O Chefe da Casa Civil, Artur Lemos, destaca que as linhas gerais do projeto de lei foram apresentadas para a Famurs e que o texto está em avaliação pela Secretaria da Educação (Seduc).
A secretária estadual da Educação, Raquel Teixeira, reconhece que alguns pontos do projeto estão sendo revistos, a pedido dos municípios. Mas ainda não estima prazo para concluir o desenho da proposta.
— Há uma certa resistência — admite a secretária.
Expectativa do Piratini é retomar conversas em agosto
O governo do Estado afirma que está analisando as sugestões enviadas pelas prefeituras e que pretende retomar as conversas com os representantes municipais nas primeiras semanas de agosto para aprimorar a proposta. A expectativa do Piratini é que o projeto seja enviado à Assembleia "após o final destas rodadas".
— As dúvidas que eles (prefeitos) têm são pertinentes — pondera a secretária da Educação do RS. — É mais uma questão de compreensão. Ceder recursos para a educação não é perder renda, é investir no futuro do Estado.
Em nota, a Famurs disse à GZH que formou um grupo de estudo para analisar o tema e deverá emitir um posicionamento na próxima semana. Será a primeira manifestação da entidade depois da posse do novo presidente, Eduardo Bonotto, prefeito de São Borja. O governo espera que a troca no comando da federação municipalista dê novo fôlego às negociações.

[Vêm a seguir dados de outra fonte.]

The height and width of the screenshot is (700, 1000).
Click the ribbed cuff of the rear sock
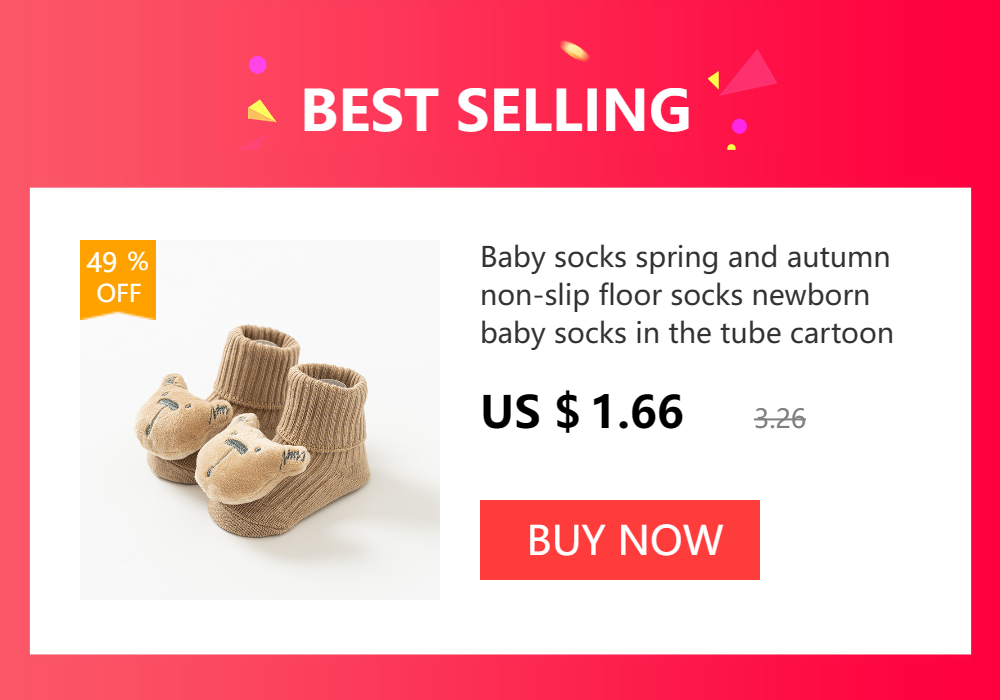click(x=258, y=363)

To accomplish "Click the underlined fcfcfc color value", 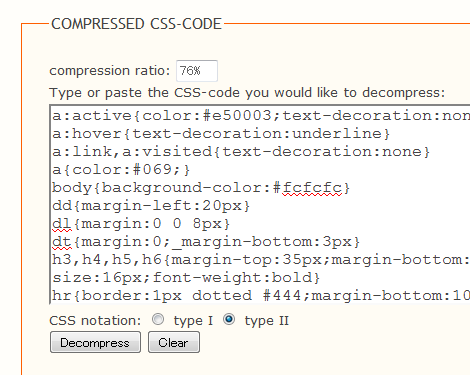I will pos(312,188).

A proposta apresentada pelo Estado
O texto apresentado pelo governador Eduardo Leite aos prefeitos, ainda em março, estipula que 20% do ICMS repassado aos municípios fique sujeito à melhora dos índices de educação. O cálculo para a divisão dos recursos seria feito a partir de dois indicadores: o Índice Municipal da Educação do RS (Imers) e a participação no rateio da cota-parte da Educação (PRE). A forma de cálculo dos dois indicadores, no entanto, ainda precisa ser detalhada.
A execução da proposta dependeria também da realização de uma nova prova do Sistema de Avaliação do Rendimento Escolar do Rio Grande do Sul (Saers), a ser aplicada em toda a rede municipal nos 497 municípios gaúchos. Com essa prova seria possível calcular o Imers.
Quando apresentou o texto aos prefeitos, a expectativa do governo era que a nova forma distribuição de recursos entrasse em vigor ao longo de 2023, com transição escalonada até 2027. Em nota enviada à GZH, o Piratini explica que os prazos para entrar em vigor serão definidos no projeto de lei que será articulado com os municípios e discutido pela Assembleia.